◆ Task to carry out
Where the records below show a line containing "Карта сайта (1050, 1357)", start copying; end with the line containing "Календарь развития (578, 1330)", and copy it too.

[[ Given data open ]]

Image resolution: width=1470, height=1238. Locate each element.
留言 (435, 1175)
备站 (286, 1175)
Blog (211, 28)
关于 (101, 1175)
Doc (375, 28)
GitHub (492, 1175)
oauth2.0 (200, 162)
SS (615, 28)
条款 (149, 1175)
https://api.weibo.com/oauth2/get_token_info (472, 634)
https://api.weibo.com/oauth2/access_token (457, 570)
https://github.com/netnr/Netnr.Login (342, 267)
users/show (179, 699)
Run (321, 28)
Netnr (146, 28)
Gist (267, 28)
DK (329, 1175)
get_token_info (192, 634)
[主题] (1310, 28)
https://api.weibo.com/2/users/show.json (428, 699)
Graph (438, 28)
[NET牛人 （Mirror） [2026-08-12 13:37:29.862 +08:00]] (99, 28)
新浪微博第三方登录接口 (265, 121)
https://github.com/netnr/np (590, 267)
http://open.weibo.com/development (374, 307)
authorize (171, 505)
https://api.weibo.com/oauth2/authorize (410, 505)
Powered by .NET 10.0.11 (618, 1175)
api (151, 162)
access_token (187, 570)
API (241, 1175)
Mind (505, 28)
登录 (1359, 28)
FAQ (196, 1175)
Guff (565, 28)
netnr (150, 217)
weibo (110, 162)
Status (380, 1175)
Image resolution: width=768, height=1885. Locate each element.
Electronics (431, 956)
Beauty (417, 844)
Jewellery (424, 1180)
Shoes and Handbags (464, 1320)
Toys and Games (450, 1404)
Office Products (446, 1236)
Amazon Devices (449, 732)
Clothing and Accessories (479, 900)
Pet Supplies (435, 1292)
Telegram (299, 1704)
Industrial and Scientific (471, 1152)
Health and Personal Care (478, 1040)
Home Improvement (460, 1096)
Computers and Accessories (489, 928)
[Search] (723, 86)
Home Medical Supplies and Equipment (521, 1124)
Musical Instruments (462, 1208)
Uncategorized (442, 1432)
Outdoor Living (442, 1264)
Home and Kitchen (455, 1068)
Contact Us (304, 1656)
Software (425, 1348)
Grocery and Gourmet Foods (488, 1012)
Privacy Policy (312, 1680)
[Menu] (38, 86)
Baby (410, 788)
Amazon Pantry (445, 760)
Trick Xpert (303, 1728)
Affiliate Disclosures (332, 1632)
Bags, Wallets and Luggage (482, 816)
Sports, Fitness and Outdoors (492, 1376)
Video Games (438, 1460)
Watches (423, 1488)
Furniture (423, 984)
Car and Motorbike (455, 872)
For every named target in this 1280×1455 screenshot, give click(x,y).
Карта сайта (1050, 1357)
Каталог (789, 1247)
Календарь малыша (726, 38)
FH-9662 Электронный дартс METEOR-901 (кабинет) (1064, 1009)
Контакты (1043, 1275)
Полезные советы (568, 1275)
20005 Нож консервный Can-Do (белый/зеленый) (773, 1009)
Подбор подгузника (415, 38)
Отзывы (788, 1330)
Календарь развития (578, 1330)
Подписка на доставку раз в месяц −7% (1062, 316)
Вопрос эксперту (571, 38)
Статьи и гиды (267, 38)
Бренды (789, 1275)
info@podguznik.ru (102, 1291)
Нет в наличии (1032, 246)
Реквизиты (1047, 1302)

[[ Given data closed ]]

◆ Exercise output
Карта сайта (1050, 1357)
Каталог (789, 1247)
Календарь малыша (726, 38)
FH-9662 Электронный дартс METEOR-901 (кабинет) (1064, 1009)
Контакты (1043, 1275)
Полезные советы (568, 1275)
20005 Нож консервный Can-Do (белый/зеленый) (773, 1009)
Подбор подгузника (415, 38)
Отзывы (788, 1330)
Календарь развития (578, 1330)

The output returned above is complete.